[Exercise materials Boundary: Start]

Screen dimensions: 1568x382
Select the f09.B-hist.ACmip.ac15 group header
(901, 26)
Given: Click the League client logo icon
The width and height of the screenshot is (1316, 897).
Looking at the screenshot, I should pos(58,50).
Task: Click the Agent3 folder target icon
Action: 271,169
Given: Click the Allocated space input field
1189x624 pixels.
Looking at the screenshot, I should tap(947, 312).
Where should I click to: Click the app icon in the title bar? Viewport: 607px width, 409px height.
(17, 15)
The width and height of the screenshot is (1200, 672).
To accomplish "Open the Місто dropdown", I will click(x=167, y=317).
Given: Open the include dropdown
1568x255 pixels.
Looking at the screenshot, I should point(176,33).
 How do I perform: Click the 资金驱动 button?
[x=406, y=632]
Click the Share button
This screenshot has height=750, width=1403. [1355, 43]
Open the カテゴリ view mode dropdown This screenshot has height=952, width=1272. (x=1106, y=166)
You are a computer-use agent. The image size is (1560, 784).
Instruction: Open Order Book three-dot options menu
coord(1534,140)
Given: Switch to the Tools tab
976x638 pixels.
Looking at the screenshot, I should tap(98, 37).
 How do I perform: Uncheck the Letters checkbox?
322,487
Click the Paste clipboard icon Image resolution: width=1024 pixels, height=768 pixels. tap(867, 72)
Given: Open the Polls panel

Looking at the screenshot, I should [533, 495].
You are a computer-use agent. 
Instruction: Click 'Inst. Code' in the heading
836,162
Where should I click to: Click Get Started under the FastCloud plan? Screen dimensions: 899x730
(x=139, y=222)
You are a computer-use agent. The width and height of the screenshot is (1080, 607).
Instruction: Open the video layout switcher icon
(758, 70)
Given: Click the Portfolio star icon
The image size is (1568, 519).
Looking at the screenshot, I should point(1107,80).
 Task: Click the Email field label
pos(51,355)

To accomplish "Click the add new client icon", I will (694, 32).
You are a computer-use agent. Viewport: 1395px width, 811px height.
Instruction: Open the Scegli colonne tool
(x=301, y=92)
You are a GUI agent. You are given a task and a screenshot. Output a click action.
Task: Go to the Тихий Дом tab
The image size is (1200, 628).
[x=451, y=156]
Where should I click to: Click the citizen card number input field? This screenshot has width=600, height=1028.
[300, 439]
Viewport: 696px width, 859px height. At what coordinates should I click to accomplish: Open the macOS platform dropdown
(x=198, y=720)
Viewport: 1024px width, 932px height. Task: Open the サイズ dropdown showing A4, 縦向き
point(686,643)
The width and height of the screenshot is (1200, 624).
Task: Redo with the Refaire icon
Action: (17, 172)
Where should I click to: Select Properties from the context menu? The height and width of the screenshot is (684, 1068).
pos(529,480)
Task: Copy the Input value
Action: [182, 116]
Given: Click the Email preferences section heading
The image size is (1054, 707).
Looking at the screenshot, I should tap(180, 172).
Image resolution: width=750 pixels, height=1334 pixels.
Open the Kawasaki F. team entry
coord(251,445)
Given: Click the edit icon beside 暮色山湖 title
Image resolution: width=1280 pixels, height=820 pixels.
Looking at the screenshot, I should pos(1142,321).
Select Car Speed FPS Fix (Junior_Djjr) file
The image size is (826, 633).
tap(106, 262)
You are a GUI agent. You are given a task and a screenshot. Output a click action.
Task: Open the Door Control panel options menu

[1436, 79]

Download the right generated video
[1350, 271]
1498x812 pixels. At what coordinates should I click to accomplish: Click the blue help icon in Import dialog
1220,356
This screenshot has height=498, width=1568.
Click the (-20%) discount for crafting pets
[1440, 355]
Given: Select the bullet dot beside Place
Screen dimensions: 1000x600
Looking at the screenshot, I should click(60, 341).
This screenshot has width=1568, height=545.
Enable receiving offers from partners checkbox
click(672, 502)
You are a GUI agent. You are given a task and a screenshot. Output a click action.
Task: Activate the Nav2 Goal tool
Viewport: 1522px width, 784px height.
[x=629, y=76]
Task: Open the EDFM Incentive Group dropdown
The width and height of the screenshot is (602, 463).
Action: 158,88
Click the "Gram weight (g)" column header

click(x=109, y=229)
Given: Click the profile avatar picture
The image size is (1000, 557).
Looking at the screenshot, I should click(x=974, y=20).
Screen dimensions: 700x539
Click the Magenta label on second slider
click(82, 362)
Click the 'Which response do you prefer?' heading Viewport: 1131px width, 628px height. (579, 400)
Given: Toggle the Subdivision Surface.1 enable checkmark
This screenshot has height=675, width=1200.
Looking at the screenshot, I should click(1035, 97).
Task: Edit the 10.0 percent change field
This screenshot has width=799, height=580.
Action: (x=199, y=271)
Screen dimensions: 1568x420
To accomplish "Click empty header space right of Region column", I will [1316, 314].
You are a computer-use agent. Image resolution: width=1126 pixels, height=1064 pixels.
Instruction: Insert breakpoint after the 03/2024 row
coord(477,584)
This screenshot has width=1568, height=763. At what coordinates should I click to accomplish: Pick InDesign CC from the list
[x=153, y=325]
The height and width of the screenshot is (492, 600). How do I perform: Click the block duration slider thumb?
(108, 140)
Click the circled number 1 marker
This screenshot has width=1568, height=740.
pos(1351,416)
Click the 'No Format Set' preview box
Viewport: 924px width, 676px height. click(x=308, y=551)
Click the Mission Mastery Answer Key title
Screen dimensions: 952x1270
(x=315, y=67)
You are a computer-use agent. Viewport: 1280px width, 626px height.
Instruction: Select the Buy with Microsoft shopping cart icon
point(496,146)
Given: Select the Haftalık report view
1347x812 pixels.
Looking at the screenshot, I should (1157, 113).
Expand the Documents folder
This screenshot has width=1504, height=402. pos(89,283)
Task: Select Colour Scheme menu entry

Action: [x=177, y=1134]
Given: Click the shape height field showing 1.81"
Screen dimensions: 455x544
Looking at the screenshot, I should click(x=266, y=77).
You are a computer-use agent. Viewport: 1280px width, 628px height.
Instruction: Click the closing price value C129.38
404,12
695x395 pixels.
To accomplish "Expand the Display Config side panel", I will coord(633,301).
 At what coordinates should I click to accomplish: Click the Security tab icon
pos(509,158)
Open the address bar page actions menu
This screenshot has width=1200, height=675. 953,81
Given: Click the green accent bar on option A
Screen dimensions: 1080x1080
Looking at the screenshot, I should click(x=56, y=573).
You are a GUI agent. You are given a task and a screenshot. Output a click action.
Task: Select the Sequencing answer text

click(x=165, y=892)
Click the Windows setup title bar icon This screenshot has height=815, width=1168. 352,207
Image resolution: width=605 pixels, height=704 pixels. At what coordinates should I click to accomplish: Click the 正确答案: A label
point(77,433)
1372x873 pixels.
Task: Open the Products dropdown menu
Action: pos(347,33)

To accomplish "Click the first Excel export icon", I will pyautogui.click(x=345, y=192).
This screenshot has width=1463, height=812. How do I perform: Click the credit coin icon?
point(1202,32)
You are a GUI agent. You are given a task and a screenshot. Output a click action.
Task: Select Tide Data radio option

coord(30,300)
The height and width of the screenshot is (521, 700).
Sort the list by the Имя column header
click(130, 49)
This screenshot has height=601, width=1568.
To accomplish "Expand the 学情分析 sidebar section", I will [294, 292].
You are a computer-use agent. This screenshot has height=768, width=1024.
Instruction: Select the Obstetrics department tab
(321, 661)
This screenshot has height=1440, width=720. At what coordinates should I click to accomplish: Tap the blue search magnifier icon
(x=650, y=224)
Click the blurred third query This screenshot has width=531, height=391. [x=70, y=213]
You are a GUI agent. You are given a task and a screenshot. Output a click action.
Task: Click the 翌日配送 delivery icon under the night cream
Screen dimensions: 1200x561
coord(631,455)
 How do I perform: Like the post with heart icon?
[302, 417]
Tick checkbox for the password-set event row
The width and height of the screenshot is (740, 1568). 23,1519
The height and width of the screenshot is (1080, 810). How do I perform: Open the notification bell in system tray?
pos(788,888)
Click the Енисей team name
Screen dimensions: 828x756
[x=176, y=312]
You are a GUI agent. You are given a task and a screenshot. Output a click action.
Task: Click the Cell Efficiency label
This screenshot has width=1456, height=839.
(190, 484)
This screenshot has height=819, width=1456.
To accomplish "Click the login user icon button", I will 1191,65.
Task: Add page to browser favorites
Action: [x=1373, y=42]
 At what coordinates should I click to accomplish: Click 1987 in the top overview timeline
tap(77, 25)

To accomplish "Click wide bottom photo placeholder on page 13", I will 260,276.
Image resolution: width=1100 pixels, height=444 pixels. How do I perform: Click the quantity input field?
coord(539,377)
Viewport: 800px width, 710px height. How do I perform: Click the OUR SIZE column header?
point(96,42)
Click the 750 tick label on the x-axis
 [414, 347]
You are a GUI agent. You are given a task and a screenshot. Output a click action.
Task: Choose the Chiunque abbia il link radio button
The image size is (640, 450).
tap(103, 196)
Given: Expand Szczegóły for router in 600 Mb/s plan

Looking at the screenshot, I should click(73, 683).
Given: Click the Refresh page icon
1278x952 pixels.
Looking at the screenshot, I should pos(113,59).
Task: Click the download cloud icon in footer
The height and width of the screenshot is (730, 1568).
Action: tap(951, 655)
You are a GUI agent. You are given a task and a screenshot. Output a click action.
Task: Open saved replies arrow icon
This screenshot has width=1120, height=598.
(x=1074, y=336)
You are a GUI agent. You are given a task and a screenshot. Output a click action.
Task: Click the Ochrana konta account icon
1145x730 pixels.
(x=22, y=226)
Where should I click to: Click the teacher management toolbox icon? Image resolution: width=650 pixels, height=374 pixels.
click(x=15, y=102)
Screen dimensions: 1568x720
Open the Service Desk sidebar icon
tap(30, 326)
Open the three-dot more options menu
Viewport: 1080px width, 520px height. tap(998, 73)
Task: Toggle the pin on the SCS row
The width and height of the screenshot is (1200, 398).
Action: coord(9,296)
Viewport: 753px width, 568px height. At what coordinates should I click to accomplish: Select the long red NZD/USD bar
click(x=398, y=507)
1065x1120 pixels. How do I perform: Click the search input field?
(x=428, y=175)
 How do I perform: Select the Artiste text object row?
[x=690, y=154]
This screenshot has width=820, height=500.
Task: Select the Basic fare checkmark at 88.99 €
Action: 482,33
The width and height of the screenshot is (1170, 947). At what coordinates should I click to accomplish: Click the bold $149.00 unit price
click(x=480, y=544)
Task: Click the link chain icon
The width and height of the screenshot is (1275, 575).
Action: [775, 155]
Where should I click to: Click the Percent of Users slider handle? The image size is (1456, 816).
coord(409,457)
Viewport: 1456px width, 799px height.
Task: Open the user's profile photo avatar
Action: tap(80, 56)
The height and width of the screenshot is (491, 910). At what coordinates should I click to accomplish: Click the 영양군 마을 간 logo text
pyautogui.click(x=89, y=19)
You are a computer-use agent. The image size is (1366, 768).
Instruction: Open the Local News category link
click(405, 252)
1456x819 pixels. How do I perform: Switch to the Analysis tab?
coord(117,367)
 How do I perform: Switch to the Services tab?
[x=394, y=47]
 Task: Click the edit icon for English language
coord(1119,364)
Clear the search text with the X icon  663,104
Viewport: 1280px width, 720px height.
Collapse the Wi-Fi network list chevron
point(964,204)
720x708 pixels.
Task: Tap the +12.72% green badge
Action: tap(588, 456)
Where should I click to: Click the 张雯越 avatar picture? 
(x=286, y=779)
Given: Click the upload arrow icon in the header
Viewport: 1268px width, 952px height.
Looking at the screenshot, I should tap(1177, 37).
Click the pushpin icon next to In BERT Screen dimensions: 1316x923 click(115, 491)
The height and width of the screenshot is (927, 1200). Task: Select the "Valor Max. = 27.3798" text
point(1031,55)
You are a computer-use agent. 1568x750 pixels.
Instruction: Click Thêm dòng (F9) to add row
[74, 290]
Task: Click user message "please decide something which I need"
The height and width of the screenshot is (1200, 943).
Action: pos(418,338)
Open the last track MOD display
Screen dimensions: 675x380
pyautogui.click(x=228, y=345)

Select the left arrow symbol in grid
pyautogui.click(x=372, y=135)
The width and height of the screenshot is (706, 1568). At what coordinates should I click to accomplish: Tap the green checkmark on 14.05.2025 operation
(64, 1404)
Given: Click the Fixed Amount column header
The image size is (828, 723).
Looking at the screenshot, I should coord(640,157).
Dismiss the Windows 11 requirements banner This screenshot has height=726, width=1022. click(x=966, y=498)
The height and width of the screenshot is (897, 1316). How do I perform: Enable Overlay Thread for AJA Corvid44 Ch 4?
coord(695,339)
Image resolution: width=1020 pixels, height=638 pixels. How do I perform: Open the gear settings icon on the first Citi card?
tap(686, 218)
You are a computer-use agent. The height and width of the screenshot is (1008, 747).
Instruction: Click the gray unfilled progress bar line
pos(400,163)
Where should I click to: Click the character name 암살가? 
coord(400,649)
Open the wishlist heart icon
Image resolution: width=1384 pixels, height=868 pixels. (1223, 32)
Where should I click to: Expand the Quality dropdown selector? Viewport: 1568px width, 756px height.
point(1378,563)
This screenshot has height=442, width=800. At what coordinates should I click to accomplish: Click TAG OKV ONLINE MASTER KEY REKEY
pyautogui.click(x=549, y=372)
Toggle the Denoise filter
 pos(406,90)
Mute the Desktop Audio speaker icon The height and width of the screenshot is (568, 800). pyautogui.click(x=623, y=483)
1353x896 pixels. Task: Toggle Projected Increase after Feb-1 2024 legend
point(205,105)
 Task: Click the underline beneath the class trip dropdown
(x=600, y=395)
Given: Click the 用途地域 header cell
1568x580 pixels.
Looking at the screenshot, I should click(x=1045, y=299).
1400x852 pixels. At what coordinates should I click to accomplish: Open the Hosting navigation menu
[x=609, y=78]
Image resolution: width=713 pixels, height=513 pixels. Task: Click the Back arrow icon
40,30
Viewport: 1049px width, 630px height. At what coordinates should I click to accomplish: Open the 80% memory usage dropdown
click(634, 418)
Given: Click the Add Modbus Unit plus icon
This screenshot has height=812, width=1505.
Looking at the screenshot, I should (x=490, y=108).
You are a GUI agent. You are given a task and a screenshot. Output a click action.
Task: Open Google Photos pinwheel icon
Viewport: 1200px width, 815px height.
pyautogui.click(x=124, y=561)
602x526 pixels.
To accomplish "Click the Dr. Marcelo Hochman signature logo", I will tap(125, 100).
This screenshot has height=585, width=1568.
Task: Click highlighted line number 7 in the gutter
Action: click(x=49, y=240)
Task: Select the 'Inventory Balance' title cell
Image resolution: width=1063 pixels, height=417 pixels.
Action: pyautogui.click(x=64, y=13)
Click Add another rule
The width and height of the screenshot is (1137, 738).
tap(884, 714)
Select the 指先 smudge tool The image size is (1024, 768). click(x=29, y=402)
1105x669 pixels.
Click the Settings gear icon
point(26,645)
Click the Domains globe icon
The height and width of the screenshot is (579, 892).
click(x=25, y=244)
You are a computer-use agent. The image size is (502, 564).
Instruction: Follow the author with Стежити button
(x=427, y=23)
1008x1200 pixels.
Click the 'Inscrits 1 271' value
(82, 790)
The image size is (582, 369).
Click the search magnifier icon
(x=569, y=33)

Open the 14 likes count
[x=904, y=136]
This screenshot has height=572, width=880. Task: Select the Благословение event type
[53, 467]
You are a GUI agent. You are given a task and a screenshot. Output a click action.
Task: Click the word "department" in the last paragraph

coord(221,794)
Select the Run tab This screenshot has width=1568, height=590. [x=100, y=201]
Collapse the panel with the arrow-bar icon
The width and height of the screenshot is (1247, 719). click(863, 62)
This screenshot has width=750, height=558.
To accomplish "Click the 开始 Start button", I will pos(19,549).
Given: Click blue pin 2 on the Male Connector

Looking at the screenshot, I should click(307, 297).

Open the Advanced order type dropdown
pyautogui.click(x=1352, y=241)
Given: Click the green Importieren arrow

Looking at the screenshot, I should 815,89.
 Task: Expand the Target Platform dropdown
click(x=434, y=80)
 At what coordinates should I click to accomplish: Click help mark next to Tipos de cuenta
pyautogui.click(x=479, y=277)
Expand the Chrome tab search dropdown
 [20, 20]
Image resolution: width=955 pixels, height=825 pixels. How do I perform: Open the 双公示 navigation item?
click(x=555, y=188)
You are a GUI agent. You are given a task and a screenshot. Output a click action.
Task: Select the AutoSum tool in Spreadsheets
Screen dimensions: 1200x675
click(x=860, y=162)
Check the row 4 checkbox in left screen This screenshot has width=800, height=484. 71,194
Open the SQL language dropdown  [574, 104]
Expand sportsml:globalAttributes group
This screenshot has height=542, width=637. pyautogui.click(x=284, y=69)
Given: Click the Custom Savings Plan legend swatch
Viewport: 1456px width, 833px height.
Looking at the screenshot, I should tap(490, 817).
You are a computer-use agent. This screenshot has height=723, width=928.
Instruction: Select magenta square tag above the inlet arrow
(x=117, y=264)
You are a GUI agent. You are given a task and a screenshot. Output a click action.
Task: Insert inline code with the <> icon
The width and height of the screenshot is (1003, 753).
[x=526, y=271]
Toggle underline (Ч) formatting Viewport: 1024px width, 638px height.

[Exercise materials Boundary: End]

Work instruction
Search the records above for the string "Windows" and copy each line that holds it.

Result below
Click the Windows setup title bar icon This screenshot has height=815, width=1168. 352,207
Dismiss the Windows 11 requirements banner This screenshot has height=726, width=1022. click(x=966, y=498)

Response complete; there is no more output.